• [What to do]:
Edit the listing below by replacing "Where should I click to" with "What should I click to" everywhere it appears, and leave everything else unchanged.

• [Element and text location data]:
——————————

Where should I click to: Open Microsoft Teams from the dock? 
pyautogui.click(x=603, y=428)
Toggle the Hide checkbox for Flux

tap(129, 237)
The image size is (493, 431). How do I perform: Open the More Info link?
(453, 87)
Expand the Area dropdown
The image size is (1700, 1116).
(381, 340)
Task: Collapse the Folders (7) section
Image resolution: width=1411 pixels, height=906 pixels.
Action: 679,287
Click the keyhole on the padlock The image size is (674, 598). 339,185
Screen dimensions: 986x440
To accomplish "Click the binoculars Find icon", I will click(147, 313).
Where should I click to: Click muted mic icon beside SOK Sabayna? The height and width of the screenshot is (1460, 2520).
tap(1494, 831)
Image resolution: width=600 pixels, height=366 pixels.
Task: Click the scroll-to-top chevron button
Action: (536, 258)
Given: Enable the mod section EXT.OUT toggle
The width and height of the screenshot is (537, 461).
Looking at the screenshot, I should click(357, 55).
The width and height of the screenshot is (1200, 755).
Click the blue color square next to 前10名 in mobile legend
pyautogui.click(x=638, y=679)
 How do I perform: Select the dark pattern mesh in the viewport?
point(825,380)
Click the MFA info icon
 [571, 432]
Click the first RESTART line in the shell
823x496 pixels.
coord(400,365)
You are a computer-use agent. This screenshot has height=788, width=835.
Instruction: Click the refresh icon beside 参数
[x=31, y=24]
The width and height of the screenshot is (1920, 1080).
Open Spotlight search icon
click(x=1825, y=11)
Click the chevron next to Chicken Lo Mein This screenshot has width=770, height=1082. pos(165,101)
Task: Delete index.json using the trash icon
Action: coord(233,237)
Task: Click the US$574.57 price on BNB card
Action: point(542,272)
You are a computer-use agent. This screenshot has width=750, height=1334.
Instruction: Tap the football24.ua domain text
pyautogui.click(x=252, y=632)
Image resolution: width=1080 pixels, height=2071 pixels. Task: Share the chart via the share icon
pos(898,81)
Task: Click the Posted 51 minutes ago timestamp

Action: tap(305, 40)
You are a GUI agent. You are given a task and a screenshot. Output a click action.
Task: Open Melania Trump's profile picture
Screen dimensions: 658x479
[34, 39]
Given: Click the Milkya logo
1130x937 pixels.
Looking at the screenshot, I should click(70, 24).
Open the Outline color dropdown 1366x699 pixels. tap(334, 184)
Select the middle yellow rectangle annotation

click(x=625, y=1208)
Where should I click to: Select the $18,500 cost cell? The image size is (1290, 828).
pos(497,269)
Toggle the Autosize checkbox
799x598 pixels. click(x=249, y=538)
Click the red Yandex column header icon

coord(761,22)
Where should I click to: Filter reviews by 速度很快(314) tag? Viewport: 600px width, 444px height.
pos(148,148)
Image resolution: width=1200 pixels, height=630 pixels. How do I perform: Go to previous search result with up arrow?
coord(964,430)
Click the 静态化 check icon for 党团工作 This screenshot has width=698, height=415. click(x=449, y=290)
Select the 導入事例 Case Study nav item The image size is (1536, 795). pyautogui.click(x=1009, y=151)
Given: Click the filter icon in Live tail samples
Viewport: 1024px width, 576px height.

——————————

• [The solution]:
What should I click to: Open Microsoft Teams from the dock? 
pyautogui.click(x=603, y=428)
Toggle the Hide checkbox for Flux

tap(129, 237)
The image size is (493, 431). How do I perform: Open the More Info link?
(453, 87)
Expand the Area dropdown
The image size is (1700, 1116).
(381, 340)
Task: Collapse the Folders (7) section
Image resolution: width=1411 pixels, height=906 pixels.
Action: 679,287
Click the keyhole on the padlock The image size is (674, 598). 339,185
Screen dimensions: 986x440
To accomplish "Click the binoculars Find icon", I will click(147, 313).
What should I click to: Click muted mic icon beside SOK Sabayna? The height and width of the screenshot is (1460, 2520).
tap(1494, 831)
Image resolution: width=600 pixels, height=366 pixels.
Task: Click the scroll-to-top chevron button
Action: (536, 258)
Given: Enable the mod section EXT.OUT toggle
The width and height of the screenshot is (537, 461).
Looking at the screenshot, I should click(357, 55).
The width and height of the screenshot is (1200, 755).
Click the blue color square next to 前10名 in mobile legend
pyautogui.click(x=638, y=679)
 How do I perform: Select the dark pattern mesh in the viewport?
point(825,380)
Click the MFA info icon
 [571, 432]
Click the first RESTART line in the shell
823x496 pixels.
coord(400,365)
You are a computer-use agent. This screenshot has height=788, width=835.
Instruction: Click the refresh icon beside 参数
[x=31, y=24]
The width and height of the screenshot is (1920, 1080).
Open Spotlight search icon
click(x=1825, y=11)
Click the chevron next to Chicken Lo Mein This screenshot has width=770, height=1082. pos(165,101)
Task: Delete index.json using the trash icon
Action: coord(233,237)
Task: Click the US$574.57 price on BNB card
Action: point(542,272)
You are a computer-use agent. This screenshot has width=750, height=1334.
Instruction: Tap the football24.ua domain text
pyautogui.click(x=252, y=632)
Image resolution: width=1080 pixels, height=2071 pixels. Task: Share the chart via the share icon
pos(898,81)
Task: Click the Posted 51 minutes ago timestamp

Action: tap(305, 40)
You are a GUI agent. You are given a task and a screenshot. Output a click action.
Task: Open Melania Trump's profile picture
Screen dimensions: 658x479
[34, 39]
Given: Click the Milkya logo
1130x937 pixels.
Looking at the screenshot, I should click(70, 24).
Open the Outline color dropdown 1366x699 pixels. tap(334, 184)
Select the middle yellow rectangle annotation

click(x=625, y=1208)
What should I click to: Select the $18,500 cost cell? The image size is (1290, 828).
pos(497,269)
Toggle the Autosize checkbox
799x598 pixels. click(x=249, y=538)
Click the red Yandex column header icon

coord(761,22)
What should I click to: Filter reviews by 速度很快(314) tag? Viewport: 600px width, 444px height.
pos(148,148)
Image resolution: width=1200 pixels, height=630 pixels. How do I perform: Go to previous search result with up arrow?
coord(964,430)
Click the 静态化 check icon for 党团工作 This screenshot has width=698, height=415. click(x=449, y=290)
Select the 導入事例 Case Study nav item The image size is (1536, 795). pyautogui.click(x=1009, y=151)
Given: Click the filter icon in Live tail samples
Viewport: 1024px width, 576px height.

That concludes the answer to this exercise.